4 July 2015 – 18 July 2015
- Competitors: 13 in 4 sports
- Flag bearer: Kevin Coulter
- Medals Ranked 16th: Gold 2 Silver 3 Bronze 2 Total 7

Pacific Games appearances
- 1979; 1983; 1987; 1991; 1995; 1999; 2003; 2007; 2011; 2015; 2019; 2023;

= Norfolk Island at the 2015 Pacific Games =

Norfolk Island competed at the 2015 Pacific Games in Port Moresby, Papua New Guinea from 4 to 18 July 2015. Norfolk Island listed 13 competitors as of 19 June 2015.

== Athletics==

Norfolk Island qualified 1 athlete in track and field.

===Women===
- Field events

| Athlete | Event | Final |  |
| Distance | Position |
| Brianna Stephens | Hammer throw | 42.77 | 2nd place, silver medalist(s) |

==Golf==

Norfolk Island qualified 4 male golfers for the games.
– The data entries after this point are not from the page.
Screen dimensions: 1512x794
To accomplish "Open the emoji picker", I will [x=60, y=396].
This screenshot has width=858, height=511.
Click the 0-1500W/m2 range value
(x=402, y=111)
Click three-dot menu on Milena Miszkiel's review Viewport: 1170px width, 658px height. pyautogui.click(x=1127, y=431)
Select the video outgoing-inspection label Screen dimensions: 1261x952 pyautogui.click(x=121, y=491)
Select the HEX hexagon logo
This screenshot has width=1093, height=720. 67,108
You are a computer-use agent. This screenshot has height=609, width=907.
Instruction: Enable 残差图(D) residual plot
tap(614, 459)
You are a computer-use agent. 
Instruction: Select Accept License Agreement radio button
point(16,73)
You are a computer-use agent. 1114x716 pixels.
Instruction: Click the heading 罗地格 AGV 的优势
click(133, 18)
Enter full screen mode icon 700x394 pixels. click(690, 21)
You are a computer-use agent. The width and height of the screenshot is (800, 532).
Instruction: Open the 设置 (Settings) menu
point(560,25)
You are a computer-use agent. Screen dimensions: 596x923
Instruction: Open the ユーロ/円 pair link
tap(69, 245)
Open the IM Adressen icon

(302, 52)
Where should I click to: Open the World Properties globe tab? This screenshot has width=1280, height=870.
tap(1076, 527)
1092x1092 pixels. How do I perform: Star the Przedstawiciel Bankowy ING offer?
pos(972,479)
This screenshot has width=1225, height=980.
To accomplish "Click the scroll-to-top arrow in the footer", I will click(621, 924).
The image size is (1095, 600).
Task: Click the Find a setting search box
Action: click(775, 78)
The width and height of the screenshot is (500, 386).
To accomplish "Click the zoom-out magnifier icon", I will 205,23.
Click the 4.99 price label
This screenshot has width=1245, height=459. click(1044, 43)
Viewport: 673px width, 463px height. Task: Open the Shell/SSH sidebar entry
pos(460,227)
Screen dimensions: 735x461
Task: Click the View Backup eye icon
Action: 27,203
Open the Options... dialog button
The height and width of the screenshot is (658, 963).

| Athlete | Event | Round 1 | Round 2 | Round 3 | Round 4 | Total |  |  |
| Score | Score | Score | Score | Score | Par | Rank |
| Shane Evans | Men's individual | 95 | 92 | 91 | 94 | 372 |  | 51 |
| Scott Greenwood | 93 | 86 | 91 | 95 | 365 |  | 50 |
| Thomas Greenwood | 83 | 84 | 83 | 90 | 340 |  | 37 |
| Beau Magri | 90 | 89 | 86 | 85 | 350 |  | =41 |

== Lawn bowls==

Norfolk Island has qualified 6 athletes.

- Tess Evans
- Ryan Dixon
- Matt Bigg
- Trev Gow
- Gary Bigg
- Phillip Jones

==Shooting==

Norfolk Island has qualified 2 athletes.

- Men
- Doug Creek – 10 m air pistol male, – 25 m pistol mixed.
- Kevin Coulter – 10 m air pistol male.